Brazil authorizes extradition of Venezuelan arrested in Amazonas for homicide
12 de February de 2025

By Jadson Lima – From Cenarium
MANAUS (AM) – The Supreme Federal Court (STF) decided this Tuesday, the 11th, to authorize the extradition of Venezuelan Carlos Eduardo Hernandez, who was arrested in Manaus in August 2023, under suspicion of committing homicide in the neighboring country. The case was recorded in July 2018, when the Venezuelan allegedly fired at two people during an attempted robbery, causing the death of one of them.
The extradition request was granted unanimously by the First Panel of the STF, after the case’s rapporteur, Minister Cármen Lúcia, voted in favor of the extradition. According to the magistrate, the offenses the extraditee is accused of are common crimes, meaning they do not constitute political crimes. She was followed by Ministers Cristiano Zanin, Alexandre de Moraes, Luiz Fux, and Flávio Dino.

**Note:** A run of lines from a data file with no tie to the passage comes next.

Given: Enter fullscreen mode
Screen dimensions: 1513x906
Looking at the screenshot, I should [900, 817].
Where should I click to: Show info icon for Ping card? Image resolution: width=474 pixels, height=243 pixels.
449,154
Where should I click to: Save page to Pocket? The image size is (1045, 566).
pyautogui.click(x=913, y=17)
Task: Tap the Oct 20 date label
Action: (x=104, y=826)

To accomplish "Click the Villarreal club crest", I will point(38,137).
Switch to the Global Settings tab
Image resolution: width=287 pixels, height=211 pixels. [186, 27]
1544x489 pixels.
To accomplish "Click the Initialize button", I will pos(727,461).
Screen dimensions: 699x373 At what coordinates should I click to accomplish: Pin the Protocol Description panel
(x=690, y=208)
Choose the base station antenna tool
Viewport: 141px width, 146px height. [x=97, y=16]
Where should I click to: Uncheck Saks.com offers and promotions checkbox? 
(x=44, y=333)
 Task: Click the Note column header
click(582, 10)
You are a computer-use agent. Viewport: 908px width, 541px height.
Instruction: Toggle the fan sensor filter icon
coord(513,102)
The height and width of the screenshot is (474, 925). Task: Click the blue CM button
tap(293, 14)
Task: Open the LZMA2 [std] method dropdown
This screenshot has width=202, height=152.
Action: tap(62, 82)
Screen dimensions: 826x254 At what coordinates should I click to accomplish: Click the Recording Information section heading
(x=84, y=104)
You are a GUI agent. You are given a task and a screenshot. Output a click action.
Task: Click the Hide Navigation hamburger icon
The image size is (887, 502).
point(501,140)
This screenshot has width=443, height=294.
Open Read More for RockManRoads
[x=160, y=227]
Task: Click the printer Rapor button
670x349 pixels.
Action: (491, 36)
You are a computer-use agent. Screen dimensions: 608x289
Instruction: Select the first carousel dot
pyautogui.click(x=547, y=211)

According to the STF, Carlos Eduardo Hernandez had submitted a request for asylum to the National Committee for Refugees (Conare). On January 27 of this year, the case’s rapporteur set a five-day deadline for the committee to provide “an updated status report on the asylum request submitted by the extraditee and, specifically, on the facts that justified the request.” The asylum request was denied.

To the STF, the Federal Public Defender’s Office (DPU), responsible for the defense, argued that the extradition request should be rejected because Venezuela would not be able to ensure due legal process for the citizen. The defender cited Conare’s recognition of the severe and widespread human rights violations in the neighboring country to argue that Hernandez would face risks.
“The Panel, unanimously, granted the extradition request submitted by the Venezuelan Government so that the extraditee may be handed over, in accordance with the prevailing legislation and at the discretion of the President of the Republic, to face the legal proceedings for which he has been accused, as stated in the case documents,” reads part of the decision available on the STF website.
According to Cármen Lúcia, Conare had already analyzed the asylum request and found no reason to grant it. “As a judge, I cannot presume that a State will fail to comply with its own laws,” she noted. Minister Flávio Dino argued that rejecting the extradition could increase migration to Brazil to the point where the country could become a kind of “free territory” for common criminals, “not only from Venezuela but from all neighboring countries that, in their own ways, face institutional difficulties.”
Although the Court authorized the extradition, it stated that Venezuela must comply with certain commitments, such as prohibiting the extraditee’s transfer to another country without Brazil’s consent; disregarding any political motives that could aggravate the accused’s sentence; not subjecting him to torture; and not prosecuting him for any act committed before the extradition request, among others.